Mandi-mandi di Kampung Tugu

Dibaca normal 3 menit

Stasiun Jakarta Kota sebagai titik berkumpul sejak pagi. Lalu menuju Stasiun Tanjung Priok sebagai tempat singgah perkenalan peserta yang mengikuti acara Ngojak edisi “Mandi-Mandi Kampung Tugu”. Di Stasiun Tanjung Priok, dua mobil angkutan umum pun disewa. Baru setengah perjalanan rupanya teringat ada yang ketinggalan, “Ya ampun, ada yang ketinggalan nih. Coba lihat grup WhatApp” ujar Putri, salah satu peserta yang ikut. Di tengah perjalanan pun ada kejadian lucu, salah satu angkutan yang kita sewa mogok dan bannya gembos, entah karena keberatan beban masa atau banyak dosa.

Kampung Tugu sendiri terletak di Jakarta Utara. Daerah yang menyimpan catatan sejarah penting, khususnya dalam perkembangan budaya kota Jakarta. Di sinilah, para mardijkers, -sebutan untuk para budak Portugis Hitam- dibebaskan sebagai tawanan perang oleh Belanda. Masih menurut catatan; mereka yang sebagian besar penganut Protestan tersebut kemudian diberi lahan di Kampung Tugu dan terus menetap hingga beranak cucu.

Nah, sejak dulu, para Mardijkers ini punya tradisi unik setiap Natal tiba. Mulai dari Natal sendiri, acara Rabo-rabo,- proses silaturahmi dari rumah ke rumah- kemudian diakhiri dengan acara Mandi-mandi, yakni tradisi menorehkan campuran bedak dan air ke wajah sebagai simbol rasa kasih sayang. Biasanya diiringi juga dengan alunan Keroncong Tugu yang juga sebagai identitas yang tak bisa dipisahkan dari Kampung Tugu. Kegiatan ini juga sekaligus sebagai ajang silaturahmi warga Kampung Tugu dengan masyarakat sekitar.

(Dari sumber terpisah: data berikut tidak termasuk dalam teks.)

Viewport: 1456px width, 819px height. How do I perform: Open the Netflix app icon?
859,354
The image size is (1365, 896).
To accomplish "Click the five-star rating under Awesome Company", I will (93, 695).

Meski identik dengan sebutan Betawi Kristen, namun bukan jadi penghalang untuk hidup tetap rukun dan harmonis. Mandi-mandi kemarin juga dihadiri keluarga keturunan Portugis dari negara lain, seperti dari Malaka dan Timor Lesta. Nampak juga hadir Mantan Perdana Menteri Timor Leste: Xanana Gusmao.

Saya secara pribadi beruntung bisa ikut kegiatan #NgoJak ini. Ternyata di Jakarta masih ada tradisi yang bertahan selama ratusan tahun. Kadang suka agak miris melihat anak muda zaman sekarang yang tak mau jika diajak wisata masa lampau. Sejarah, katanya, hanya membuang waktu dan membosankan. Padahal jika kita telaah lebih dalam, sejarah sangat bermanfaat sebagai pengingat bahwa banyak orang-orang yang berjasa membangun sebuah peradaban, juga budaya masyarakat. Mereka membebaskan diri dari penjajahan ‘keterbelakangan’. Juga sebagai ‘tamparan’ bagi kita sebagai generasi penerus untuk lebih semangat lagi menjadi diri yang lebih bermanfaat untuk orang-orang sekitar, untuk bangsa yang lebih baik lagi.